Personale

Abuso d’ufficio del direttore generale dell’ateneo: l’interdizione non è automatica

Nessuna interdizione dal proprio ufficio per il direttore generale dell'Ateneo che revoca ingiustamente un professore dal Cda arrecandogli un danno. Nonostante, infatti, l’atto sia tale da far presumere una responsabilità penale, non sussistono le esigenze cautelari che giustificano la misura interdittiva della sospensione se manca il pericolo concreto della reiterazione dell'abuso.
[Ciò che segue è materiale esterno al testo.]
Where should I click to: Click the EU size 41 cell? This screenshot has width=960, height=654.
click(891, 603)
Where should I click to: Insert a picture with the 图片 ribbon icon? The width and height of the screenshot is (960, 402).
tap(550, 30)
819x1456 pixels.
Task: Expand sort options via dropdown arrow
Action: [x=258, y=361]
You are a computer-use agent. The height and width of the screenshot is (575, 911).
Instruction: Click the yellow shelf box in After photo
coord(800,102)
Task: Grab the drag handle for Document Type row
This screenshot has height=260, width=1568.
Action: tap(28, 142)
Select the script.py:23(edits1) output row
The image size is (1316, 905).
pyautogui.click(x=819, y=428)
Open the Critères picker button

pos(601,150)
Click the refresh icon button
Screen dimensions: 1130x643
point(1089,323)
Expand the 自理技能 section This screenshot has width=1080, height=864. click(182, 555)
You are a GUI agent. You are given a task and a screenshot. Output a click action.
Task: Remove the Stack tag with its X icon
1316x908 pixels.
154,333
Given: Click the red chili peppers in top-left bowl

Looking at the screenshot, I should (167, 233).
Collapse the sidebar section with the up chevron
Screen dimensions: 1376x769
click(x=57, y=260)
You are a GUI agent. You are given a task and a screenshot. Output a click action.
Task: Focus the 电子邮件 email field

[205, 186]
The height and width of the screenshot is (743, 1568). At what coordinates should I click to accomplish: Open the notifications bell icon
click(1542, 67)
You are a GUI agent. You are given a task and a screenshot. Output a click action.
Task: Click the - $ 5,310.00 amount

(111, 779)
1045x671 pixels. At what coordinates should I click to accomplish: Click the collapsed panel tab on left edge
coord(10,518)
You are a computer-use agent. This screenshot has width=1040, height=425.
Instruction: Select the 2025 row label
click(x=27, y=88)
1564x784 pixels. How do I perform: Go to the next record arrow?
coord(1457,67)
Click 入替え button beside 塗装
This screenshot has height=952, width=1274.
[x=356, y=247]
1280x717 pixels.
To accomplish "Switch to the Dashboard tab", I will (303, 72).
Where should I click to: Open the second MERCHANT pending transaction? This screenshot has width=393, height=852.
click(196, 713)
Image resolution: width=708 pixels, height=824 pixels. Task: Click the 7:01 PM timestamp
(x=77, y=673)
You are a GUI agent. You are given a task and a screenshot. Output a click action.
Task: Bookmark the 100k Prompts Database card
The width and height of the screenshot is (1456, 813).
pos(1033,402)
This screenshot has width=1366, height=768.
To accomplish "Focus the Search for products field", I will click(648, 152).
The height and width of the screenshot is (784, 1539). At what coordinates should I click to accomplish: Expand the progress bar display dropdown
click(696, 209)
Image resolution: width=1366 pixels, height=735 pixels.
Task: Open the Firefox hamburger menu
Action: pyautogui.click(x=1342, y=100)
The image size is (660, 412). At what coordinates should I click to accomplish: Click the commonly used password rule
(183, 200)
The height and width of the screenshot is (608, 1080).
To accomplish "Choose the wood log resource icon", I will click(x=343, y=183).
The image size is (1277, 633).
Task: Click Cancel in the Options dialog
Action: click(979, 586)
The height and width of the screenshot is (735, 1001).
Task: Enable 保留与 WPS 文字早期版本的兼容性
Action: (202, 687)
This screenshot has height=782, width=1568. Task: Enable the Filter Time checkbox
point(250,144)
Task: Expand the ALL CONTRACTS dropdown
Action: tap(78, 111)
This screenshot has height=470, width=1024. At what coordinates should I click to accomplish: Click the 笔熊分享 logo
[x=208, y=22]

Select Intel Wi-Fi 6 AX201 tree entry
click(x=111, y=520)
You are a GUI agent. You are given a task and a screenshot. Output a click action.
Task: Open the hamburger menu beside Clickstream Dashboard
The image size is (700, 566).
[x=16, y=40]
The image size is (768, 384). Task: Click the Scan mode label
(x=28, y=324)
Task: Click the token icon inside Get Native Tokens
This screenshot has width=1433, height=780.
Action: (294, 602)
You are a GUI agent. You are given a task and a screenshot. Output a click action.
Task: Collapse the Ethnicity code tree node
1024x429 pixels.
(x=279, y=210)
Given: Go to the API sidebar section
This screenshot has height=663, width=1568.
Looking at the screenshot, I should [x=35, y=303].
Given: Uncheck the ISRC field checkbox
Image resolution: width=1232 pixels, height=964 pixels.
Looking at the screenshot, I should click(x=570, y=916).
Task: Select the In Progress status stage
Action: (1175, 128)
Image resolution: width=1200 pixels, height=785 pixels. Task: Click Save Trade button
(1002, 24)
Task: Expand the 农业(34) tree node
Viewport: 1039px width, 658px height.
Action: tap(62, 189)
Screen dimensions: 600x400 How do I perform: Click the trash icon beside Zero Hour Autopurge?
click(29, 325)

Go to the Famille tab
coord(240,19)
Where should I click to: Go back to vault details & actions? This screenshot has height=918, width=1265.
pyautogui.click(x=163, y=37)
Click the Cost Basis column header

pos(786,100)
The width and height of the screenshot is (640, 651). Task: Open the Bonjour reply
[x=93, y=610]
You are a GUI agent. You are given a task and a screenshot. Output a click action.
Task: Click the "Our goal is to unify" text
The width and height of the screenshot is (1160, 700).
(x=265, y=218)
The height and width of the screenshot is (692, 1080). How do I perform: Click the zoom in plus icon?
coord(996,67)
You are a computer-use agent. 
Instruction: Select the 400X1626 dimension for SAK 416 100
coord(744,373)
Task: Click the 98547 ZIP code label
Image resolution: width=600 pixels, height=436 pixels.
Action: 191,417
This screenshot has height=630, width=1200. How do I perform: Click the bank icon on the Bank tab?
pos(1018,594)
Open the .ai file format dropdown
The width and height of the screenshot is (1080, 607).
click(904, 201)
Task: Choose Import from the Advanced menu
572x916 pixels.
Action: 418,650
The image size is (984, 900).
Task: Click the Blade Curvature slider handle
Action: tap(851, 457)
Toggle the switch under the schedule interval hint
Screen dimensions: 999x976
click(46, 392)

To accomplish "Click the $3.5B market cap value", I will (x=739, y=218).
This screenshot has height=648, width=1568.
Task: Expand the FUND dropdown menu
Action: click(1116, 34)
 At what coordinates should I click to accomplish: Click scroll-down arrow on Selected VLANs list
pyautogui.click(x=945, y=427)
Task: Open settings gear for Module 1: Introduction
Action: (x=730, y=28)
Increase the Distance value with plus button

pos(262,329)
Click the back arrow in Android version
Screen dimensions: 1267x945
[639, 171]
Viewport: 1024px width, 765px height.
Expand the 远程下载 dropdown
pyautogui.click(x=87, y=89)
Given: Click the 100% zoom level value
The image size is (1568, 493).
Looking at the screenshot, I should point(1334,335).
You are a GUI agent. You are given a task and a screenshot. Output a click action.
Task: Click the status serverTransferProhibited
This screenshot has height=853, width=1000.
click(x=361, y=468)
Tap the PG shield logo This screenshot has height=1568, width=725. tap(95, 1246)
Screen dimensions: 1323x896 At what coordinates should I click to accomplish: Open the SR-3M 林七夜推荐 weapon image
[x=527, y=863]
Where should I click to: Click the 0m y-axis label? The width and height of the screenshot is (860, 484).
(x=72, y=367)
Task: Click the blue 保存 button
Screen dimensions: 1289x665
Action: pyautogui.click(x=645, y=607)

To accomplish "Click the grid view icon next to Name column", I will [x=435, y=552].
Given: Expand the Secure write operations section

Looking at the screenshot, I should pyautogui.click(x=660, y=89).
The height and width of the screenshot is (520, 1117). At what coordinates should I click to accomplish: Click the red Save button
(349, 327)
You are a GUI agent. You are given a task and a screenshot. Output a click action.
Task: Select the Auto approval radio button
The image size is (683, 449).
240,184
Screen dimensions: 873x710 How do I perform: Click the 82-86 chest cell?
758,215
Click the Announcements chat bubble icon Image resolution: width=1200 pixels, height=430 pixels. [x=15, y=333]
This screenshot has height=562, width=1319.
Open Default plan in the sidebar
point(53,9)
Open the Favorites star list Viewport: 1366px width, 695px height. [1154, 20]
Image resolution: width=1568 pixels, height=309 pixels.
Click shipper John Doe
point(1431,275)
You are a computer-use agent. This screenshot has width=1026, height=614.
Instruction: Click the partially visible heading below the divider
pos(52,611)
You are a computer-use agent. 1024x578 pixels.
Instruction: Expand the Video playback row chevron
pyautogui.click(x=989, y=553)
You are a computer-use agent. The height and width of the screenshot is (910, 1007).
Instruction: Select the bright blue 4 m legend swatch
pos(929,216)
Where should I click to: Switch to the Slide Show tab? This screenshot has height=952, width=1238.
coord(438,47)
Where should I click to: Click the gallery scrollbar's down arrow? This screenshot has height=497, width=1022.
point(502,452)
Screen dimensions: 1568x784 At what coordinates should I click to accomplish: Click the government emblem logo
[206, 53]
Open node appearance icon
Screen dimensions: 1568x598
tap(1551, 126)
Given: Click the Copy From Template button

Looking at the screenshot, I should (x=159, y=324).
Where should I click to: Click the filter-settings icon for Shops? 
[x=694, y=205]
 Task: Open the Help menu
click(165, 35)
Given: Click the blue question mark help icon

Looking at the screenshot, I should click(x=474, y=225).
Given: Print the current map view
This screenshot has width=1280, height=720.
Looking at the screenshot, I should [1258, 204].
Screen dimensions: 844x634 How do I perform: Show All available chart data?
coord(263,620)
Lo afferma la Cassazione nella sentenza n. 43643 depositata ieri.

Il caso
Protagonista della vicenda è Filippo Del Vecchio, ex direttore generale dell'Università degli Studi di Chieti, finito al centro di indagini giudiziarie per falso in atto pubblico ed abuso d'ufficio. In particolare, all'ex direttore veniva contestata l'illiceità dell'atto di revoca dell'incarico di membro del Cda dell'Ateneo del professor Capasso, divenuto altresì direttore del museo universitario, negando a quest'ultimo la scelta per l'una o l'altra carica, tra loro incompatibili. Con tale revoca, cioè, il professore veniva privato della facoltà di optare per una delle due cariche entro il termine e con le modalità stabilite dall'articolo 19 del D.lgs. 39/2013, recante “Disposizioni in materia di inconferibilità e incompatibilità di incarichi presso le pubbliche amministrazioni e presso gli enti privati in controllo pubblico”.

La decisione
Durante la fase cautelare, sia il Gip che il Tribunale del riesame avevano applicato all'ex direttore la misura interdittiva della sospensione dal pubblico ufficio svolto, ma la Cassazione la annulla accogliendo il ricorso dell'ex direttore. Nello specifico, in primo luogo, la Suprema corte censura l'operato del dirigente, reo di aver scambiato la condizione di incompatibilità del professore ad esercitare entrambe le cariche con «una sorta di causa di ineleggibilità», che avrebbe dovuto impedire allo stesso docente di candidarsi a direttore del museo. Fermo restando l'illegittimità della revoca, però, i giudici di legittimità osservano che non sussistono le condizioni per l'applicazione della misura interdittiva in questione.
Ebbene, per la Corte, manca l'attualità del pericolo, ovvero il presupposto implicito per l'adozione della misura cautelare, consistente «nella prognosi di commissioni di delitti analoghi, fondata su elementi concreti, rivelatori di una continuità ed effettività del pericolo di reiterazione». In altri termini, se non c'è il pericolo che il reato possa essere nuovamente commesso, la misura interdittiva non ha ragion d'essere. E nel caso di specie, «la gestione personalistica della cosa pubblica e l'uso disinvolto delle funzioni rivestite, oltre alla violazione delle regole di corretta amministrazione connotano le modalità soggettive di commissione dei reati», ma nulla dicono in relazione al pericolo concreto della commissione di fatti analoghi.